2022'de Dünya Kupası

Compex Fuarından



Takım şu haldeyken orada burada boy göstermek cesaret ister. Hele hele dalga geçer gibi i can football yazısının önünde durmak... Kasımpaşa maçında göreceğiz bakalım oynayabiliyor musunuz ya da oynamayı biliyor musunuz.

Aşağıdaki resimde ayrı bir olay. Sabri,Sabri'nin başparmağı ve joystickteki yuvarlak tuşunun buluşmasından korkacaksın arkadaş.



2 Aralık 2010 Perşembe

Yapma Mesut


Real Madrid'in Türk asıllı futbolcusu Mesut Özil Hürriyet'e vermiş olduğu demecinde (malum gazetenin spor servisinin uydurma haberlerinden biri olmadığını varsayarak devam ediyorum buradan itibaren.) Arda Turan ve Emre Belözoğlu'nun rahat bir şekilde Madrid'te oynayabileceğini belirtmiş. Eğer Real Madrid'i ben çalıştırıyor olsam İlk 18'ime zor girerdi herhalde Arda. Kendi çöplüğünde kral oldu ve onun için bu kadarı yeterliydi. Biz Galatasaraylılar içinde yeterli olsa keşke ama daha öyle adam daha ne yapsın diyebilieceğimiz bir performansını göremedik maalesef. Emre Belözoğlu'na gelecek olursak. Bundan önce Inter gibi bir takımda oynadı kendisi. Hem kariyer olarak hem oynadığı futbol olarak zirve yaptığı noktaydı onun için. O zaman şartları için konuşacak olursak o yıllarda bile Madrid gibi bir takımda oynaması hayalken şimdi Real Madrid'te oynar demeyi aklım mantığım almıyor benim.

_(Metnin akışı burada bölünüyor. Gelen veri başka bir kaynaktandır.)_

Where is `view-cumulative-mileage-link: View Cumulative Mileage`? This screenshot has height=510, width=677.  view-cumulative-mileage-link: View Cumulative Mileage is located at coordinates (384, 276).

Sonuçta ikiside Türkiye liginin iyi topçularından. O kadar. O kadar çünkü son bir kaç yılda herkes görüyor diğer liglerle bizim ligimiz arasındaki uçurumu. Bizde star olan bir adam dışarıda kadroya bile zor girer bundan adım gibi eminim. Mesut'un böyle yüksekten atması ya da haberin zaten baştan atmaca olma ihtimali sadece gülümsetiyor insanı. Hadi canım sende!